Maybe some food is too real. It is too much like a separate self, a thing that once had a soul. Does a scallop have a soul?
I don’t think the quorum here is as simple as to eat or not eat meat. And it’s not as simple as some meat is ok to eat and other meat isn’t. (A small digression on cannibalism: Who was it who decided we can eat cow, pig, duck, emu, and in some cultures even cat or dog or horse, but never other people. Is it for health reasons – like, cows shouldn’t eat other cows because it leads to mad cow disease? A historical aversion to the habits of conquered peoples and their frightening beliefs of soul consumption? A desire to not be eaten oneself? The conclusion, I think, is that not participating in cannibalism is really good for establishing a lowest moral common denominator. If we start eating each other, we lose the most basic agreement between neighbors – whatever else I might do to you, I will not eat you. I may shoot you, rob you, slander you, cheat you, or beat you, but I will never eat you. When people eat people, all rules are thrown out the window. Because if we can’t even agree not to eat ach other, what can we agree upon? Then again, why is eating other people so taboo? It must have something to do with souls. My question: does a scallop have a soul?)
I think part of the problem is that we never really think about our food – where it comes from, what it was, what it reminds us of that makes us uncomfortable.
Back to yoga’s lesson, back to breathing. I put the lamb down and threaded kitchen string between each bone until a rough crown stood up on the plate. I smelled the blood and herbs, the grass and flesh. And like a mantra, I breathed, I am going to eat this lamb. This delicious lamb. If it had a soul, I made my peace with it. Preparing it not like just a slab of meat, but an animal whose death meant my dinner. And my uneasiness faded as I stuffed a sauté of kale, pine nuts, and golden raisins into the crown’s empty center. I’ve always treated vegetables with respect – they are magical to me in all their combinations of sweet, bitter, fresh, warm, or salty flavor punches. I somehow missed the memo that meat deserves that respect as well. Perhaps even more so than a vegetable, which will never look at you with big, brown eyes. I grew up down the street from cows. I know all about their big, brown, eyes, intelligent and condemning. I still love beef.
So the moral is not this: don’t eat something with a soul. Because first of all, does a scallop have a soul? And second, if a scallop has a soul, there’s nothing wrong with eating other people, assuming people have souls too – because is one soul better than another? Maybe the moral is: love the food you eat, know that you live from other life (a carrot was also once alive), and thank it. Ok, I know, let’s sing a round of Kumbayah and hold hands. But really, I find myself often putting no more thought into my food than: this is delicious or this will taste good with that. But our food deserves more. Because just in case a scallop really does have a soul, I’d want that soul to be consumed feeling like it was, at least, loved.
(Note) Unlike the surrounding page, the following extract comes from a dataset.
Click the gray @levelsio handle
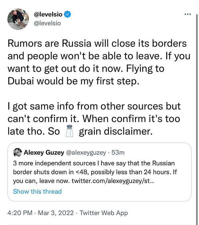This screenshot has height=225, width=199. coord(48,24)
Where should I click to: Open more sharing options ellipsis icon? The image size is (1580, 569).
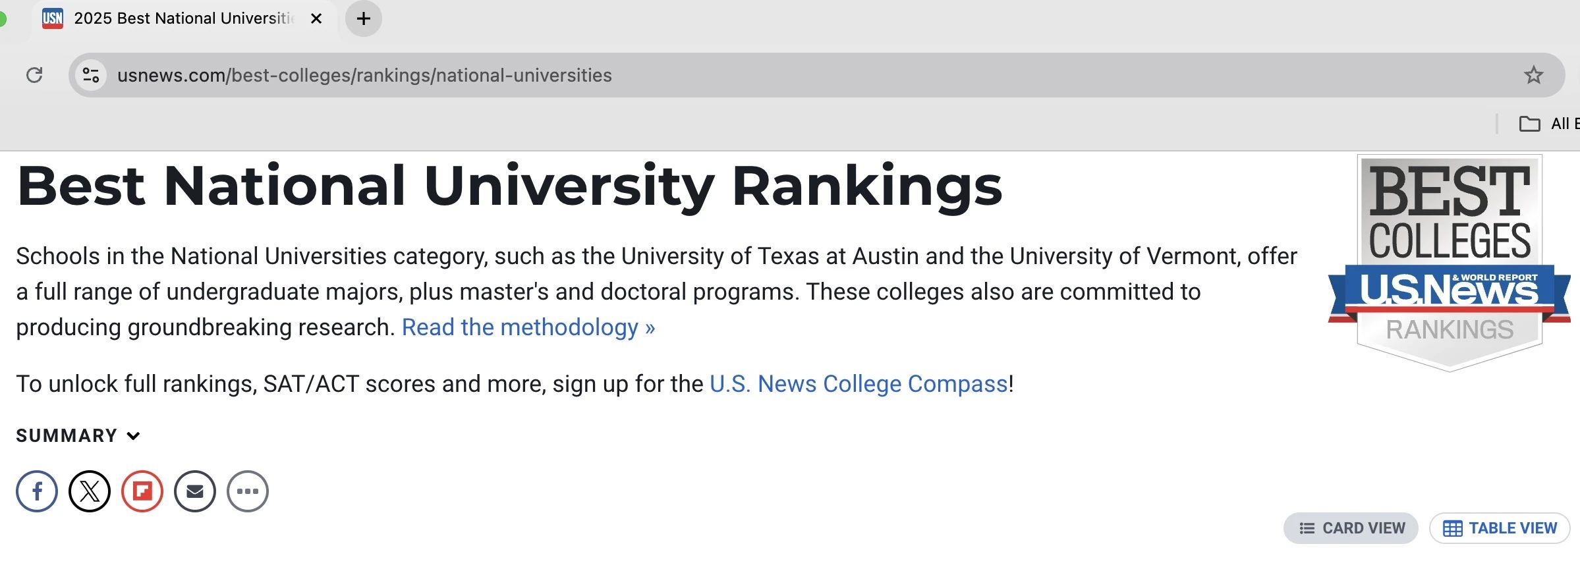(x=248, y=491)
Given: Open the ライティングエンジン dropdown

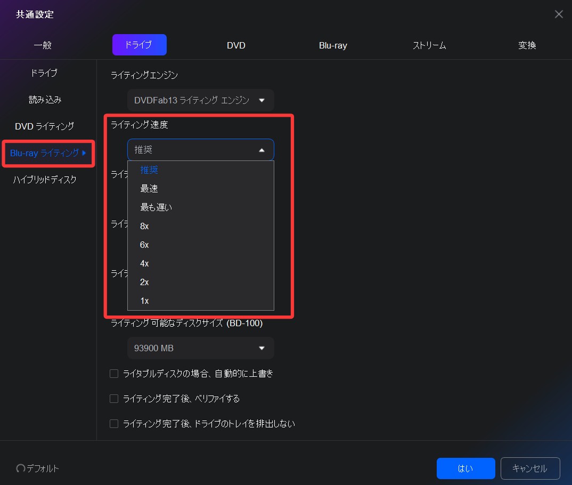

When those tender, perfect, oven-kissed shanks were on my plate, I almost forgot about the pain, the need to breathe when the meat was raw and real in my hands. So what is my moral dilemma, really? Maybe some foods just make me uncomfortable. I don’t know. But the lamb – it was so good.
There was much less trauma involved in the asparagus tart, and that was pretty delicious too.